Existing multimodal brain network fusion approaches often overlook modality-specific characteristics due to shallow interactions or excessive homogenization, and they statically incorporate expert priors, thereby limiting their predictive performance for attention-related disorders. To address these limitations, this work proposes a Transformer-based framework that introduces an Adaptive Mutual Distillation (AMD) mechanism to enable hierarchical and collaborative interaction between functional and structural connectivity. Additionally, a Selective Prior Fusion (SPF) module is designed to dynamically integrate neuroanatomical knowledge. Experiments on the ABCD dataset demonstrate that the proposed method significantly outperforms current state-of-the-art models, achieving higher accuracy in disorder prediction and overcoming the constraints of conventional multimodal fusion strategies and static prior utilization.

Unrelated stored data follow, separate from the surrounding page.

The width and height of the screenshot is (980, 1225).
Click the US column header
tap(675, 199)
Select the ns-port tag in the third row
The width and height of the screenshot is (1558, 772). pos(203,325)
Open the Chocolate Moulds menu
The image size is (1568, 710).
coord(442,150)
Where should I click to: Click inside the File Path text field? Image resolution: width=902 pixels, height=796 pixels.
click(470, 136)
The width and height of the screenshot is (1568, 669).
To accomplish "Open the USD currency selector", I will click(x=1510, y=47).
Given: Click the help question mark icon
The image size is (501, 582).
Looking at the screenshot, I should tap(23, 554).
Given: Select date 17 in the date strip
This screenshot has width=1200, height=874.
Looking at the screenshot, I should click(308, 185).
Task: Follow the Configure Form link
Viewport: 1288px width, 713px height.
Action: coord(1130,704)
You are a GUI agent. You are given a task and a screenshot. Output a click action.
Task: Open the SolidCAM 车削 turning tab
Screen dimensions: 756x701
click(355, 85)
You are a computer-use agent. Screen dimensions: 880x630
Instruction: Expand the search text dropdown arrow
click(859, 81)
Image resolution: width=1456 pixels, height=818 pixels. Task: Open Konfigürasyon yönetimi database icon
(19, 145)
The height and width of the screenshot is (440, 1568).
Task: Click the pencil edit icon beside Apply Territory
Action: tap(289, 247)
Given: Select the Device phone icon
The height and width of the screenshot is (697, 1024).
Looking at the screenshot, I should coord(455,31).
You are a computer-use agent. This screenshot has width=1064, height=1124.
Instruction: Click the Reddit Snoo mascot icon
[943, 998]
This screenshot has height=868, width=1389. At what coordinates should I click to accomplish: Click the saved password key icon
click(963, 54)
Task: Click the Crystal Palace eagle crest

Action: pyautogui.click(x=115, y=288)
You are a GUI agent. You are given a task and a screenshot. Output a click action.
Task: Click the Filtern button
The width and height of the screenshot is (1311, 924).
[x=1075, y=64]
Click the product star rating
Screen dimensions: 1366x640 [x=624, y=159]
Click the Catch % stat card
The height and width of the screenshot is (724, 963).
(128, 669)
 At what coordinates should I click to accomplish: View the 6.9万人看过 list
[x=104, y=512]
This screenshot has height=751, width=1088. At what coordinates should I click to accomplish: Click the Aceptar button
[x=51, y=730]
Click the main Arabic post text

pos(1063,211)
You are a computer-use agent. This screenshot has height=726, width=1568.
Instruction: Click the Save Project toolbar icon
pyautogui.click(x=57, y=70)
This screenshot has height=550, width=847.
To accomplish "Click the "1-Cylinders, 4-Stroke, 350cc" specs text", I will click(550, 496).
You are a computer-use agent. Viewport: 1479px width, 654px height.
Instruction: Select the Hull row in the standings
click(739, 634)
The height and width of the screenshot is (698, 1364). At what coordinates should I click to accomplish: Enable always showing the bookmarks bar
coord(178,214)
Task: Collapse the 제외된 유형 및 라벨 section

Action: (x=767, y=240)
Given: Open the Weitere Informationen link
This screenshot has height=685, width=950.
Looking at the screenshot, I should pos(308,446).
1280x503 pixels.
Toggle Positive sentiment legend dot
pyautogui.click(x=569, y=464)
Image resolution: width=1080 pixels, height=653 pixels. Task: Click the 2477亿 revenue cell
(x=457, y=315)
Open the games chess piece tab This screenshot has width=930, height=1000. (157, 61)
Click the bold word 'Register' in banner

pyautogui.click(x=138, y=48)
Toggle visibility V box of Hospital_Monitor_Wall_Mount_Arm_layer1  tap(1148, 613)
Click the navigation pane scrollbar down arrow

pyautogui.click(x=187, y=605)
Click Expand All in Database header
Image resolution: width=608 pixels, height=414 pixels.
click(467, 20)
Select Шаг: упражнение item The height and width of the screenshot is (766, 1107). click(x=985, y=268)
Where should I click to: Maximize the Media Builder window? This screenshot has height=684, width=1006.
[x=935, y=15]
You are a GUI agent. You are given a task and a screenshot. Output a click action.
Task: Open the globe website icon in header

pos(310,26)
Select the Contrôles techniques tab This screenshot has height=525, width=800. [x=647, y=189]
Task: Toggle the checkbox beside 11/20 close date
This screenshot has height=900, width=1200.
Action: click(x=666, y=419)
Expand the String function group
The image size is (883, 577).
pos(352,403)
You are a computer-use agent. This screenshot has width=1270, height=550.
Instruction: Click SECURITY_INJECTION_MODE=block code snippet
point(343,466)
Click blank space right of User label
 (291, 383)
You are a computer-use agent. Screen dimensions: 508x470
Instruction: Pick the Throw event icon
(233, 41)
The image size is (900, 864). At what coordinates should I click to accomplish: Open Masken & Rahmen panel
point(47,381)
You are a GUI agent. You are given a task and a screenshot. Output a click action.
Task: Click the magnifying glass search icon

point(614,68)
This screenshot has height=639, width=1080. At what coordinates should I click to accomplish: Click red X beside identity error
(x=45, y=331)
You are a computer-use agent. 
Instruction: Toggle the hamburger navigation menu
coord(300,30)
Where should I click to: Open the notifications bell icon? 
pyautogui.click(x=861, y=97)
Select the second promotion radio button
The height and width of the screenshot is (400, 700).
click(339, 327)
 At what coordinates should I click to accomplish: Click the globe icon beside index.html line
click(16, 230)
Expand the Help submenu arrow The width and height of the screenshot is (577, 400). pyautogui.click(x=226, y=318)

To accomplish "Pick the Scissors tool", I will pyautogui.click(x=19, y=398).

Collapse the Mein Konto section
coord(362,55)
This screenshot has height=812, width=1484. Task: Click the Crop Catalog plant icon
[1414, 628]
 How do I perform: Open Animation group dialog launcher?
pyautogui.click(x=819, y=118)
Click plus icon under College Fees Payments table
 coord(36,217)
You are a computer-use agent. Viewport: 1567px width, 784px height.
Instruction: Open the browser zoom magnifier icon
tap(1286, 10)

Predicting clinical outcomes from brain networks in large-scale neuroimaging cohorts such as the Adolescent Brain Cognitive Development (ABCD) study requires effectively integrating functional connectivity (FC) and structural connectivity (SC) while incorporating expert neurobiological knowledge. However, existing multimodal fusion approaches are shallow or over-homogenize the inherently heterogeneous characteristics of FC and SC, while expert-defined anatomical priors are underutilized with static integration. To address these limitations, we propose Brain Transformer with Adaptive Mutual-Distill and Selective Prior Fusion (BrainTAP). We introduce Adaptive Mutual Distill (AMD), which enables layer-wise information exchange between modalities through learnable distill-intact ratios, preserving modality-specific signals while capturing cross-modal synergies. We further develop Selective Prior Fusion (SPF), which integrates expert-defined anatomical priors in an adaptive way. Evaluated on the ABCD dataset for predicting attention-related disorders, BrainTAP achieves superior performance over state-of-the-art baselines, demonstrating its effectiveness for brain disorder prediction.